Fully connected neural network#

In these notebooks, we use a fully connected neural network, that is all input features are linked to all neurones in the first layer of the network, and subsequently all neurones of a layer connect to all neurones in the next layer.

  • Fully connected TensorFlow model - Check required training epochs: Measuring the accuracy of the model against training and test data sets to ascertain the optimal number of training epochs (the number of times the training data is passed through the model to train it).

  • Fully connected TensorFlow model - Train and save models: Trains 5 models (on 5-fold cross validation train/test data sets) and saves for later use.

  • Fully connected TensorFlow model - analysis: Analyses the saved models for: 1) Various accuracy scores, 2) Receiver-Operator Characteristic Curve, 3) Sensitivity-Specificity Curve, and 4) model calibration.

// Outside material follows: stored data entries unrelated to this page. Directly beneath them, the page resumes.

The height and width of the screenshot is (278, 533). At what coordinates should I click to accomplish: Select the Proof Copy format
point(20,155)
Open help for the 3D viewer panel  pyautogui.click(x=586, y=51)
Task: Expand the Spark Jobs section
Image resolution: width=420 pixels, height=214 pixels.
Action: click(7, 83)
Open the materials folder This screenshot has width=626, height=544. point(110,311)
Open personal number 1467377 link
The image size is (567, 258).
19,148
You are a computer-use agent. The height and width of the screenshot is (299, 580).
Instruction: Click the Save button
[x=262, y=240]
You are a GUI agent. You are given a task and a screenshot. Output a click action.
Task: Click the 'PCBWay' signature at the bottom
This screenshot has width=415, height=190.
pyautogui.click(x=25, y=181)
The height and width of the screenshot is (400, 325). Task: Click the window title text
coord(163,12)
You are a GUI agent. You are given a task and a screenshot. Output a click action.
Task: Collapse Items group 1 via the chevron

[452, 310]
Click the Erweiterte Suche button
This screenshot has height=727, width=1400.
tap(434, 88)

  • Fully connected TensorFlow model - Learning curve: Analysis the learning curve of the fully connected neural net.

Modular neural networks#

Modular neural nets split data into three groups: 1) hospital id, 2) patient/clinical characteristics, 3) pathway times/timings. Each subgroup of data is processed by a neural subnet, the output of which may be a vector of any number of values - here we use 1 and 2 values per subnet output. The output from the subnets is combined in an additional layer in the neural network, and that layer outputs a sigmoid probability of receiving thrombolysis. This is called ‘embedding’ of the three subgroups of data.

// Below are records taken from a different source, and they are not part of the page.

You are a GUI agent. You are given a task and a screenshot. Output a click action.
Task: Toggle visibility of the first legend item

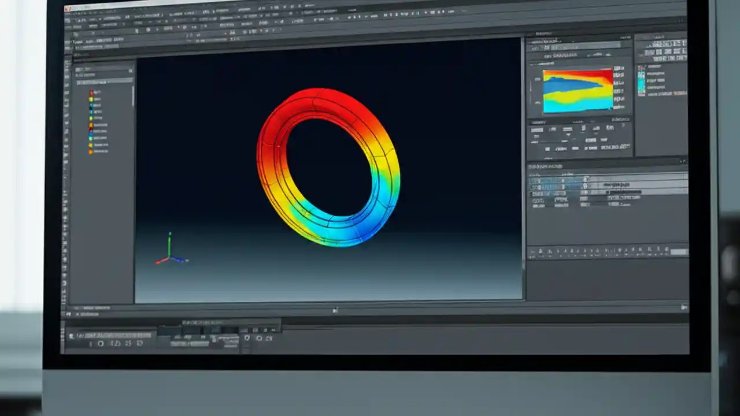86,92
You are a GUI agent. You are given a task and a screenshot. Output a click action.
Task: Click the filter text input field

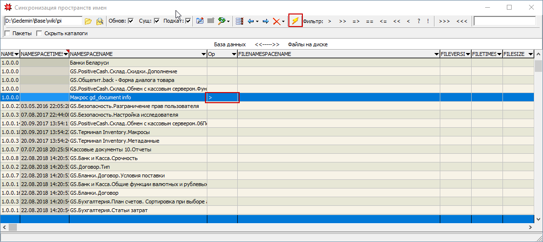tap(504, 21)
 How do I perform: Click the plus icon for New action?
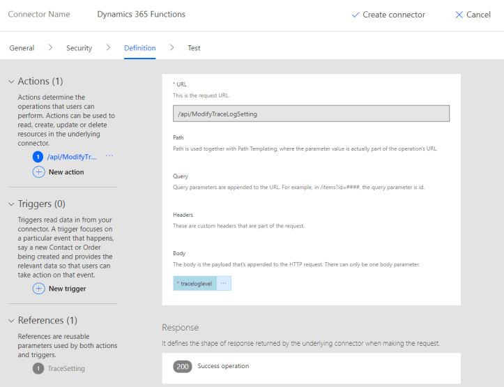[39, 172]
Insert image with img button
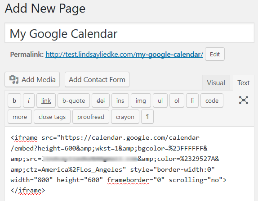258x201 pixels. (141, 101)
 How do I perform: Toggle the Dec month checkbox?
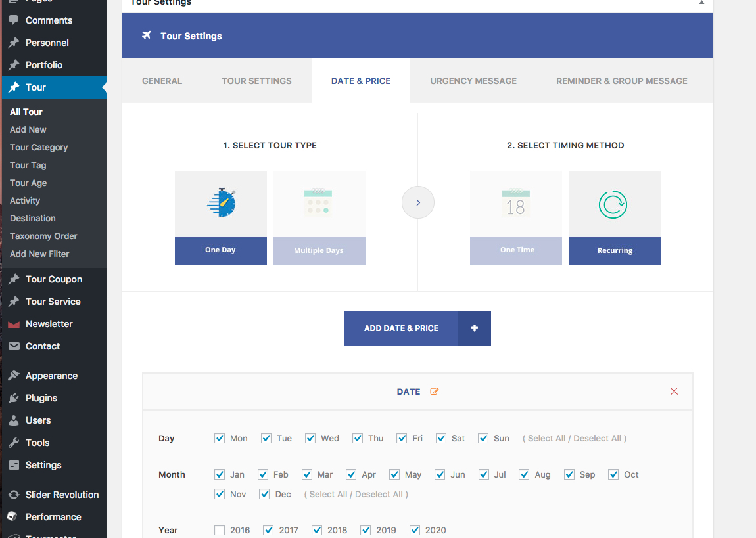[x=264, y=494]
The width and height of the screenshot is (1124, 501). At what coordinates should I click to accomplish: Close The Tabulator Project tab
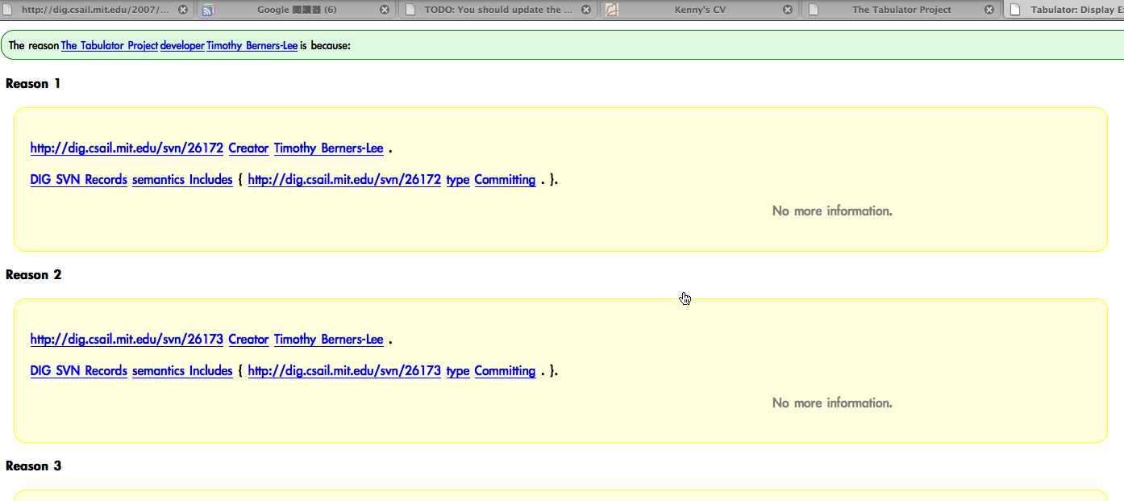coord(989,10)
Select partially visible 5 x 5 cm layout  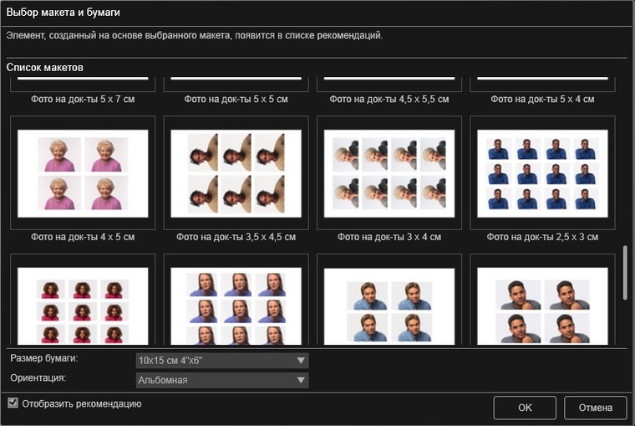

When the subnets output a single value, this will condense each of the subgroups down to a single value that will be used in the final layer to determine probability of thrombolysis. This allows, for example, ranking of patients suitability for thrombolysis determined by a consensus view from all hospitals, and similarly allows ranking of hospitals to be ranked by propensity to give thrombolysis, independent of their own patient population. When 2 or more output values are used for each subnet this allows more complex interactions between patients and hospitals, and offers the potential to cluster similar hospitals or patients by location of their output vectors.

The notebooks are:

  • Modular TensorFlow model with 1D embedding - Train and save models: Trains 5 models (on 5-fold cross validation train/test data sets) and saves for later use. Each subnet outputs a single value.

  • Modular TensorFlow model with 1D embedding - analyse: Analyses the saved models for: 1) Various accuracy scores, 2) Receiver-Operator Characteristic Curve, 3) Sensitivity-Specificity Curve, and 4) model calibration.

  • Modular TensorFlow model with 2D embedding - Train and save models: Trains 5 models (on 5-fold cross validation train/test data sets) and saves for later use. Each subnet outputs a pair of values.

  • Modular TensorFlow model with 2D embedding - analyse: Analyses the saved models for: 1) Various accuracy scores, 2) Receiver-Operator Characteristic Curve, 3) Sensitivity-Specificity Curve, and 4) model calibration.

  • Modular TensorFlow model with 1D embedding - Train and save model for 10k patient subset: Train a model on all data exluding a 10k test set (the train and test set are balanced for thrombolysis use across each hospital).

  • Investigating the output of neural net embedding subnets: Investigate the output of the hospital and clinical subnets of the embedding neural network. 1) Examine the link between hospital subnet output and use of thrombolysis in hospitals - both the actual thrombolysis use, and the predicted thrombolysis use of a 10k set of patients passed through all hopsital moodels. 2) Examine the link between the patient clinical feature subnet output and the use of thrombolysis, and the link between patient features and the clinical feature subnet output.

  • Modular TensorFlow model with 2D embedding - Train and save model for 10k patient subset: Repeat of above but with 2D subnet output.

  • Investigating the output of neural net embedding subnets - with 2D subnet output*: Repeat of above but with 2D subnet output.